- [WHAT TO DO]:
1 > Reproduce word for word the part of the article on real settings behind fictional towns that opens with the words containing "Many years earlier" and closes with "could prove useful.".
2 > Write what comes next in the article about Lawrence Spellman's hunt for the real places behind novels, picking up after its final sentence.

The book was titled, "Before the Sun Goes Down," written by Elizabeth Metzger Howard, and published in 1945, winning all kinds of literary prizes.
The text or the dust jacket said, "On an August day in 1880 Dr. Dan Field returned from a long vigil over a childbirth case, leaned against a pillar of his big brick house, and gazed into the drowsy afternoon-and into his acute awareness of the town about him.
"He knew every man, woman, and child in Willowspring."
Placing the book back on the shelf I wondered briefly where Willowspring might be.
Lawrence E. Spellman, curator of 200,000 maps at the Firestone Library, Princeton, N.J., had wondered enough to turn his search into a hobby and has collected close to 300 place names of areas he thinks-and in some instances knows-the authors had in mind when writing their novels.
Like most readers Spellman accepted (In "A Bell for Adano") Adano, the Italian town in Hershey's novel taken over by U.S. troops during WWII as the real place.
Research, however, proved differently and Spellman is still searching for Adano.
"There is an amalgam of impressions buried in the subconscious of the author when he writes," Spellman said.
"The physical characterization may be a blend of many places, or, on the other hand, it could differ."
When he discovers the area the author is writing about, he defends his findings as he would a fort.
He knows that East and West Egg in "The Great Gatsby," is the Great Neck area of Long Island. "A lot of people thought it was near Babylon or the Hamptons, but I knew the Fitzgeralds lived in Great Neck in '22 and '23, and the book was written in '24," he explained.
The 58-year-old Spellman's pursuit of truth may have had its beginning while still a youth at the family's home on Big Moose Lake, in upstate New York.
Many years earlier a local man murdered his pregnant girl friend, rowed out onto the lake and dropped the body over the side.
It was this incident that Theodore Dreiser based his novel "An American Tragedy," but changed the name of the lake to Big Bittern.
A retired colonel from the airborne infantry, his college years were spent at Hamilton, where he majored in English literature. When he retired from theArmy he enrolled at Rutgers where he received a masters in library science before joining the staff at Princeton 12 years ago.
The span of time Spellman is dealing with runs from 1900 to 1975. It has been suggested by some members of the Princeton English Department that a geographical dictionary on the subject could prove useful.
He has been approached by two publishers, but Spellman feels that he would need at least 1,000 place names before going into print.
"I am doing American novels exclusively and presently am researching Pulitzer Prize-winning writers of fiction," Spellman added, "and I intend to move on to the Nobel Laureates who wrote novels."
Shifting to the modern novel, Spellman said he had not read "Peyton Place," but had heard from people who had tried to locate the New England town in the Grace Metalious book, without success.
Grover's Corner, N.H., the locale of the play "Our Town," surfaced after some research.
"I knew that Thornton Wilder and worked in the area, so I studied a street map and found Grover Street in Peterbrough, N.H." Spellman said.

- [DATASET SECTION]:
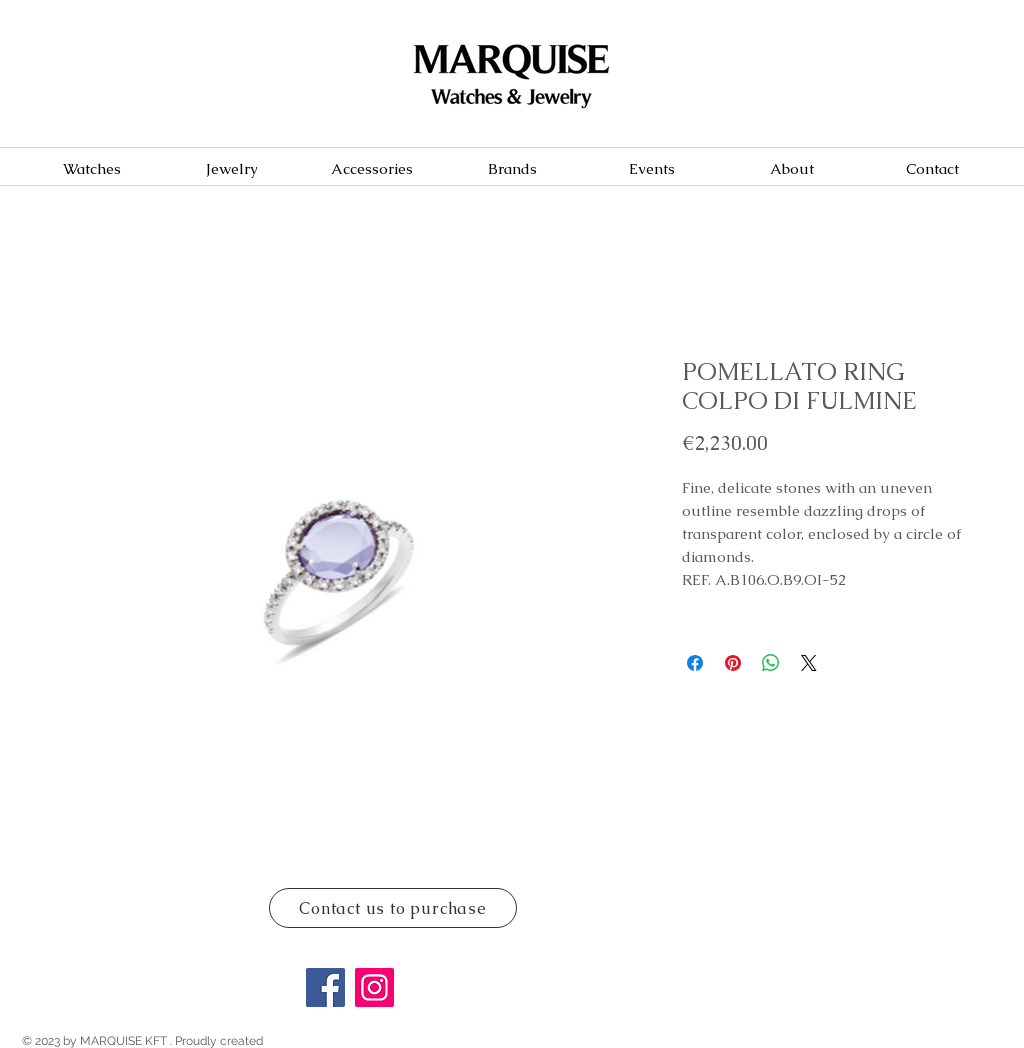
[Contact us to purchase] (393, 908)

- [RESULTS BY TASK]:
1 >
Many years earlier a local man murdered his pregnant girl friend, rowed out onto the lake and dropped the body over the side.
It was this incident that Theodore Dreiser based his novel "An American Tragedy," but changed the name of the lake to Big Bittern.
A retired colonel from the airborne infantry, his college years were spent at Hamilton, where he majored in English literature. When he retired from theArmy he enrolled at Rutgers where he received a masters in library science before joining the staff at Princeton 12 years ago.
The span of time Spellman is dealing with runs from 1900 to 1975. It has been suggested by some members of the Princeton English Department that a geographical dictionary on the subject could prove useful.

2 >
Several places remain buried in the authors' minds: (Ox Bow), the Nevada lynching site in Walter van Tilburg Clark's "The Ox-Bow Incident;" Frenchman's Bend, a small Mississippi town in Faulkner's "The Hamlet," and Elysium, a southwest Pacific port of call in Thomas Hoggen's "Mr. Robert's," have not been pinpointed.
Seeking aid in his search for names Spellman sent an author's query to The N.Y. Times Book Review asking for information on his interest.
His return mail was heavy and he has been corresponding with people offering their ideas of the locations.
"Of course," Spellman said, "if the author is alive and can be reached it makes things a lot easier."
Spellman tossed out a few places for teasers, saying "Hooverille, a California camp in Steinbeck's, "The Grapes of Wrath' of course was a generic term to designate a temporary camp for hobos or migrant workers during the depression.
"But Cannery Row is an actual location, and that will be in the book."
Altmont, in Thomas Wolfe's Look Homeward Angel," is Asheville, N.C.
Ilium, N.Y., in Kurt Vonnegut's, "Slaughterhouse Five," is Schenetady; and Midland City in "Breakfast of Champions" is based on Vonnegut's home town, Indianapolis.
The Gopher Prairie, appearing in Sinclair Lewis' "Main Street," is a combination of several Minnesota landscapes surrounding the town of Sauk Center.
But Lewis spread a smokescreen over his fictitious state, Winnemac, bringing alive Spellman's theory about the subconscious of the author and the physical characterizations being a blend of many places.
"Winnemac," bounded by Michigan, Ohio, Illinois and Indiana has Spellman admitting a temporary retreat when he says, "Some places just don't exist."
Spellman began his literary detective work as a hobby, and it remained that way for about two years-until the offers to publish turned his quiet quest into a task.
"It's one thing I enjoy though," he said. "It would take four or five years including a year's sabbatical, but the sabbatical is up in the air at my age, if I plan to retire at 65."
I thought again about Willowspring, but quickly relaxed, assured that Spellman would find it one day.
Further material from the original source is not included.